• **Written task**
Edit everything from the line containing "label: button Bantuan" down to the line containing "146) label: ページに戻る", replacing "webpages" with "web pages", and write out only those lines with no other change.

Data items
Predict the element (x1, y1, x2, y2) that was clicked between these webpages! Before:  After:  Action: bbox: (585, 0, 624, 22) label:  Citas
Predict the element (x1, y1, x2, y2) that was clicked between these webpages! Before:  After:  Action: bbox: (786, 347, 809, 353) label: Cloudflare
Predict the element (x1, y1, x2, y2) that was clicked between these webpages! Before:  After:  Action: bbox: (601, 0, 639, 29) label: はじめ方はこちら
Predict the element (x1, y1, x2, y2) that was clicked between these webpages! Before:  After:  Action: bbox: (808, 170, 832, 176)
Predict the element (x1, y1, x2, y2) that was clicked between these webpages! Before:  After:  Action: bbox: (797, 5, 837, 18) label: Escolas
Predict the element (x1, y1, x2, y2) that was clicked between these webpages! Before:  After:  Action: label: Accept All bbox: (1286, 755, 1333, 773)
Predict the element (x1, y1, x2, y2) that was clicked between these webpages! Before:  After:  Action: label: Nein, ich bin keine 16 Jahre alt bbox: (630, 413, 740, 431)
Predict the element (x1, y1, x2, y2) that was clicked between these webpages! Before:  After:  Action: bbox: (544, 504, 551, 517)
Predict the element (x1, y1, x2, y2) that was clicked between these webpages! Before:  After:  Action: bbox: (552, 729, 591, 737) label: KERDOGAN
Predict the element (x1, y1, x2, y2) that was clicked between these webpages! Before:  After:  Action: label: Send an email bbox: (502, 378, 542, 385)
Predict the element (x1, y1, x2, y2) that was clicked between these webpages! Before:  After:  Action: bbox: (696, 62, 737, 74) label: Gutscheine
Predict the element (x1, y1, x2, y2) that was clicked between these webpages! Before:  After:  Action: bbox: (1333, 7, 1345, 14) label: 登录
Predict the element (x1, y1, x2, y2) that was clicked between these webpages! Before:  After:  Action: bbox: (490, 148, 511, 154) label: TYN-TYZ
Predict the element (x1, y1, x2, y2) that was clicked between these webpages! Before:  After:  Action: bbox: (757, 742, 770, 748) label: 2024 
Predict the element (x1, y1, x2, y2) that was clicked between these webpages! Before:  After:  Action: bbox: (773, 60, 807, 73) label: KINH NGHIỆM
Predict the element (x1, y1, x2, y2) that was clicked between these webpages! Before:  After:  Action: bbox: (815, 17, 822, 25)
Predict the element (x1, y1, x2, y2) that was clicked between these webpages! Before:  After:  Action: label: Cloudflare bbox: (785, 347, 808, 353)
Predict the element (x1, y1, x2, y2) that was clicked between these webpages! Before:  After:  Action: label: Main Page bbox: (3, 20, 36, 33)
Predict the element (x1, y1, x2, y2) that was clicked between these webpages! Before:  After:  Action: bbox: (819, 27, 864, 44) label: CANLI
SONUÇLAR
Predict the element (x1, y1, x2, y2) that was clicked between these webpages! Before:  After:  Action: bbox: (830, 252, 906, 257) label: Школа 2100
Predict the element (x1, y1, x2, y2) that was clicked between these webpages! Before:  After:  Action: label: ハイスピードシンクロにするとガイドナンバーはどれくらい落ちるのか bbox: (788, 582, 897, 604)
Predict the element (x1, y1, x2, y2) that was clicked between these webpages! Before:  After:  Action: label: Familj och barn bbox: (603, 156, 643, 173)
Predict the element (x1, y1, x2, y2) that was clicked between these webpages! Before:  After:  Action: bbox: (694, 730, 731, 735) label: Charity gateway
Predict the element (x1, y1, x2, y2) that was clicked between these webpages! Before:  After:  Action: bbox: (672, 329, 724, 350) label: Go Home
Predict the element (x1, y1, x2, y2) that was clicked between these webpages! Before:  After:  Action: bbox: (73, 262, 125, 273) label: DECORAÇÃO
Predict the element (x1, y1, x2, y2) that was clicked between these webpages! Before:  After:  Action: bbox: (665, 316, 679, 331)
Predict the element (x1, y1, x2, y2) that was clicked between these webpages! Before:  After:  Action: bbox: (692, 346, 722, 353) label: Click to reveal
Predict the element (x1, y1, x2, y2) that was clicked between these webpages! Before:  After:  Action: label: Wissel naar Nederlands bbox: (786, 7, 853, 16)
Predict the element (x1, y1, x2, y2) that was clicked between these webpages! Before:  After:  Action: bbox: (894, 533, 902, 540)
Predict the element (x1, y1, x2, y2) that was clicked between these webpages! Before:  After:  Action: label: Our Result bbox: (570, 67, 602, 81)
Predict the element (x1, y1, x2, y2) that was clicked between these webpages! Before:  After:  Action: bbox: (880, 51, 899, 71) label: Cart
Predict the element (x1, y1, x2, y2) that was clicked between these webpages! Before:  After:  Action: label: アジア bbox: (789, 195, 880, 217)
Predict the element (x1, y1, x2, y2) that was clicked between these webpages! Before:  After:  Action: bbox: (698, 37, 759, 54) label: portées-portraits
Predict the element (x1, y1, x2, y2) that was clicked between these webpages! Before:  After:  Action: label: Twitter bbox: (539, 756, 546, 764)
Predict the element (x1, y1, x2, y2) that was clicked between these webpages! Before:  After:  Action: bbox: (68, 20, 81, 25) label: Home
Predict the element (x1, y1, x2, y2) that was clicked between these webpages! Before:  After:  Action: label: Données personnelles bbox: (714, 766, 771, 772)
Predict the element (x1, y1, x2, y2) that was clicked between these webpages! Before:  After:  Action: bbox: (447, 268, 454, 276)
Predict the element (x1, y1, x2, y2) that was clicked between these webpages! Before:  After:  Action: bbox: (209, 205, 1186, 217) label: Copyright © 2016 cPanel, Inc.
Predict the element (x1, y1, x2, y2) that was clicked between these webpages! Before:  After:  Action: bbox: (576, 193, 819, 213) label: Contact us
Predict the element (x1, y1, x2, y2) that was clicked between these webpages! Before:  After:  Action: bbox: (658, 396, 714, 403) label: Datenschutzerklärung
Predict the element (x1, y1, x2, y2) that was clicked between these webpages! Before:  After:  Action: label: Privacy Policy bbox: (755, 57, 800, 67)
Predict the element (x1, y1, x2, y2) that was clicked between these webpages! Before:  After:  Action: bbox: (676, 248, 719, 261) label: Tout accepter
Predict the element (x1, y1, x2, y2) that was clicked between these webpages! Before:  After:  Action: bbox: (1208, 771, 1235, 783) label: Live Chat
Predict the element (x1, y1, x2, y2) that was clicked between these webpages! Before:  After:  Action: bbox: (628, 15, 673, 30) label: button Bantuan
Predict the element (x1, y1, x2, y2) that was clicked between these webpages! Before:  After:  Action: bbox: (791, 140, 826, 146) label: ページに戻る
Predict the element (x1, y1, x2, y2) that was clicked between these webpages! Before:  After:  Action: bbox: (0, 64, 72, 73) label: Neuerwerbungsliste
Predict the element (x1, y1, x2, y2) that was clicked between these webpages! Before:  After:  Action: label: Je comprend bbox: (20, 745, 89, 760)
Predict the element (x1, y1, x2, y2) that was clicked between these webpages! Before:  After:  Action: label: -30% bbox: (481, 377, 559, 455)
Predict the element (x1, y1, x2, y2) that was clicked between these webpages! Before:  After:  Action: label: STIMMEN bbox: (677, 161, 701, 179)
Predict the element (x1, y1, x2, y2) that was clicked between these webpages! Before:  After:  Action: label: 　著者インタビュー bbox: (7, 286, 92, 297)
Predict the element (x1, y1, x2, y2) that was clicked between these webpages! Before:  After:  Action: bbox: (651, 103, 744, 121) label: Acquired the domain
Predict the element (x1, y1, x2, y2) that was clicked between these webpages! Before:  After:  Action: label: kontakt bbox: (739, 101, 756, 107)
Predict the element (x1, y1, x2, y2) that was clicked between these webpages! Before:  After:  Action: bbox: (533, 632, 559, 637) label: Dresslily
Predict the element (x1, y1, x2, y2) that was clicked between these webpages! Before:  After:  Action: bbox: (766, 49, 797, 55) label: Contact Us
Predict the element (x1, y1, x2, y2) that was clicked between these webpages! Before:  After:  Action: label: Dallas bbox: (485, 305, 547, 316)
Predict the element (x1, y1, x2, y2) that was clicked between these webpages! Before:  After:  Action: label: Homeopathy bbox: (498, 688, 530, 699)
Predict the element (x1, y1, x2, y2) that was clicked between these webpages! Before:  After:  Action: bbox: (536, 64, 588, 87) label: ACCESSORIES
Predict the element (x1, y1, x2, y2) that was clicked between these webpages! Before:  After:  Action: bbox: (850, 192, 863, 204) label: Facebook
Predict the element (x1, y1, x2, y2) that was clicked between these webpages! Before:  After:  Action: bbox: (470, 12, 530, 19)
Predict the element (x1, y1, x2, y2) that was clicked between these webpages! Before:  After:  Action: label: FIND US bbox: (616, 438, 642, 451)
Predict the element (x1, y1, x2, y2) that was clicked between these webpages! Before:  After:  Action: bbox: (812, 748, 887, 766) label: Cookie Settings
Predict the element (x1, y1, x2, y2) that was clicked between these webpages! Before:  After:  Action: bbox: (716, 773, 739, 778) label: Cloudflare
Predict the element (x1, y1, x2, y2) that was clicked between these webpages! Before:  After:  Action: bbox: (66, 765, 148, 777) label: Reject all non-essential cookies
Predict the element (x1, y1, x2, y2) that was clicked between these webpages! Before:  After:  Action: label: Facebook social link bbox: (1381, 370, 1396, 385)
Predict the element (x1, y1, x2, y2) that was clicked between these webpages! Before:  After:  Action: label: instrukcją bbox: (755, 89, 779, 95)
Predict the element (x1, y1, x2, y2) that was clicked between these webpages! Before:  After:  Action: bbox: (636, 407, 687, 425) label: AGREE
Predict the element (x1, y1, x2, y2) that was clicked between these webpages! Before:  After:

• **Answer in full**
Predict the element (x1, y1, x2, y2) that was clicked between these web pages! Before:  After:  Action: bbox: (628, 15, 673, 30) label: button Bantuan
Predict the element (x1, y1, x2, y2) that was clicked between these web pages! Before:  After:  Action: bbox: (791, 140, 826, 146) label: ページに戻る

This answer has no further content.